Il y a forcément de ça, mais ce montage final résonne et dialogue surtout avec les conclusions de Whiplash et La La Land, qui confrontaient la beauté et l'assouvissement d'un art au prix humain qui en a permis l'accomplissement. "Est-ce que ça en valait la peine ?", nous demandaient implicitement ces films. Est-ce que ça en valait la peine, qu'un jeune se fasse humilier par un prof de musique, s'il finit par atteindre une forme de plénitude dans ce rapport de destruction ? Est-ce que ça en valait la peine, qu'un couple soudé par les galères se sépare, si les deux finissent, chacun de leur côté, par assouvir leur rêve artistique ? Rien que pour ça, Babylon porte bien la marque de son réalisateur. Le tourbillon d'images qui conclue le film pose la même interrogation : est-ce que les accomplissements du cinéma, ce grandiose encapsulé au travers de mini-extraits de films ayant marqué l'inconscient collectif, rachètent toutes ces vies brisées en coulisses, ces rêves de gloire déchus ? Pour moi, la balance semble pencher du côté de l'affirmative, parce que ce montage (comme celui à la fin de Cinéma Paradiso) possède une force intrinsèquement galvanisante et émouvante liée à la magie du médium, qui illustre en images la prophétie, quelques scènes plus tôt, de la vieille journaliste. Le sourire de Manny abonde dans ce sens, en ce qu'il exprime une illumination intérieure, que l'on pourra interpréter comme une forme de consolation, voire comme une forme de légitimation a posteriori de la passion sacrificielle qui a animé ces gens. Cela en valait la peine, parce que cette passion a permis de faire du cinéma autre chose qu'un art mineur, pour reprendre les termes du personnage de Pitt.
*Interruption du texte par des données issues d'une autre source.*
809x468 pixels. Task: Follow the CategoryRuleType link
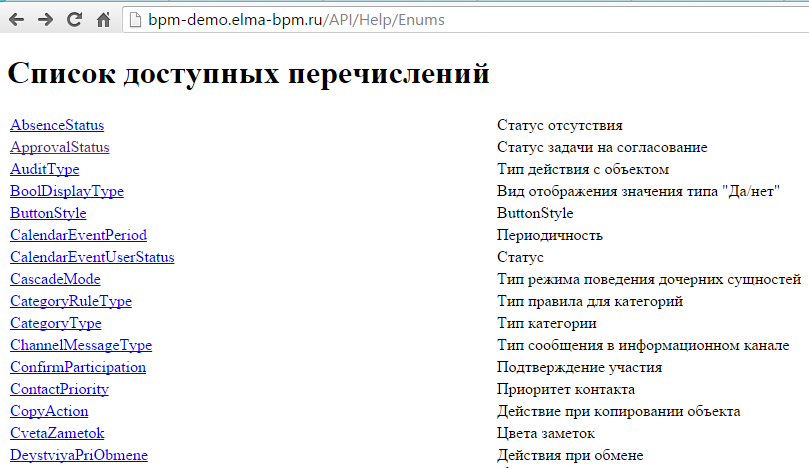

Il a dévoré beaucoup de ses enfants, mais il a innové, en permanence, comme tout grand art qui se respecte (c'est ce qui semble guider le choix des films que l'on aperçoit dans ce montage).Flol a écrit : ↑21 janv. 23, 14:45 À ce titre, il est maintenant temps d’aborder LA séquence, la cata, celle qui à elle seule a failli me faire oublier les quelques qualités évidentes du film : ce montage final, une espèce d'ode aussi neuneu que malvenue au cinéma en tant qu'élément fédérateur.
À ce moment-là, je ne savais même plus ce que je regardais : une pub pour s'abonner à Canal+ ? Un film institutionnel pour redonner au public le goût du cinéma ? Le boulot ultra scolaire d'un étudiant en 2ème année de cinéma, évidemment fan de Godard mais qui aime bien aussi se faire de petits blockbusters comme Avatar de temps en temps ?
Bref : qu'est-ce que ça vient foutre ici ?? Le message est pourtant clair comme de l'eau de roche, et c'est justement ça le problème : ce n'était vraiment pas la peine de nous infliger ce mini-film dans le film pour bien nous faire comprendre que "Ahlala c'est quand même beau le cinéma ! Regardez comme c'est rassembleur, regardez comme tout le monde a les yeux ébahis face au même écran, que l'on soit blanc, noir, jaune ou violet, parce que fuck le racisme !" (super le travelling pas finaud du tout pour bien appuyer ça).
Ce montage - et la réaction apaisée qu'il provoque chez ce personnage, initialement dévasté de voir que les gens qu'il a côtoyés, portés par un amour authentique du médium, servent des années plus tard à créer des gags pour faire rire le public - confirme rétrospectivement les lectures méritoires que l'on pouvait tirer des fins de Whiplash et La La Land. L'art se mérite et ne naît jamais de la facilité, il faut souffrir pour y parvenir. C'est une conclusion à la fois triomphale et amère, où le pouvoir transcendantal et fédérateur du cinéma bute irrémédiablement contre sa cruauté envers ses serviteurs.